I am finishing up Frank McCourt’s (author of Angela’s Ashes) new book Teacher Man. It’s not exactly what I was expecting, and I’m mixed on whether I should recommend that my daughter (who’s studying to be a high school teacher right now) read the book. It is not about the motivating and exciting adventures of an eccentric young teacher that The Water is Wide (Pat Conroy) was, a book that made me want to be a teacher.
Teacher Man is about the thirty year struggles of being a teacher. It is an honest story of failings as a teacher. We are, none of us, perfect. Yet a teacher is supposed to be. But after many years of random stumblings on to techniques that are personal, eccentric, and almost zen’esque, he begins to feel success, even amongst continuing failures.

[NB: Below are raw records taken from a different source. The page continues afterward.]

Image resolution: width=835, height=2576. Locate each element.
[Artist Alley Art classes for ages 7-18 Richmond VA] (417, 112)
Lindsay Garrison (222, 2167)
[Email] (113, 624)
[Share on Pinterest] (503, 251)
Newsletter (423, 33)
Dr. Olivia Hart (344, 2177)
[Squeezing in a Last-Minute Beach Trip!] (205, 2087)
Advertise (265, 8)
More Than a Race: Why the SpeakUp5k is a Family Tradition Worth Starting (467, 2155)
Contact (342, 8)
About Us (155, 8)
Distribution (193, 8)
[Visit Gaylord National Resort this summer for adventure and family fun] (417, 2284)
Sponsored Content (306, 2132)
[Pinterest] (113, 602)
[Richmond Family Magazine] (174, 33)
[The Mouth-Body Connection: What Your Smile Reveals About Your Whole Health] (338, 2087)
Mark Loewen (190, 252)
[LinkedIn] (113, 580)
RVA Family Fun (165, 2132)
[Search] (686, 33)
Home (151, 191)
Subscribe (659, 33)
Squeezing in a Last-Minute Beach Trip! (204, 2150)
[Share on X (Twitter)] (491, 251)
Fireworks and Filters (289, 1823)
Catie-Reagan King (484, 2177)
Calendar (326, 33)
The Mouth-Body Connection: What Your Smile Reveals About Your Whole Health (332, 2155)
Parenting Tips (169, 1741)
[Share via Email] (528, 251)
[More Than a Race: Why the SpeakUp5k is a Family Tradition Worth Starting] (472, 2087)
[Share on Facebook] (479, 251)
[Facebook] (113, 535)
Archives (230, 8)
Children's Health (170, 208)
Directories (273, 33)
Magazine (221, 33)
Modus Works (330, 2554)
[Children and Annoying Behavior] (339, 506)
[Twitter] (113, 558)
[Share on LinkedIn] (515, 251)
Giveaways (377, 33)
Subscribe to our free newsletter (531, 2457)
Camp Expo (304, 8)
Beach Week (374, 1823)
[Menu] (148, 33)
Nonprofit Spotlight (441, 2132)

It’s not the kind of book that’s going to make you want to become a teacher. However, it does help us to understand teachers.

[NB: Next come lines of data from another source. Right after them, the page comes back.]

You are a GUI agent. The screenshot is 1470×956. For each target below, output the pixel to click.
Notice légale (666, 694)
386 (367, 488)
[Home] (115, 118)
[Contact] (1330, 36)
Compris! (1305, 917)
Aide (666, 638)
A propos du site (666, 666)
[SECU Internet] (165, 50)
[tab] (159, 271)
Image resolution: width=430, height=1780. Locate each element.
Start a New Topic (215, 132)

My point here is something that McCourt says in the end of the book, as he explains how he grades his high school writing students. He says that he writes to the far left of his page a capital “F”, and to the far right, another capital “F”. He asks his students to mark the degree to which they have moved from “Fear” to “Freedom”. This seems quite perfect, to me. In all endeavors of education, isn’t this what we are trying to do? To move our students from fear to freedom, from a fear of their world and its experience to a freedom to experience the world.
I will close this blog entry with one editorial note, that any education system that instills fear in its children and teachers, is doing the wrong thing.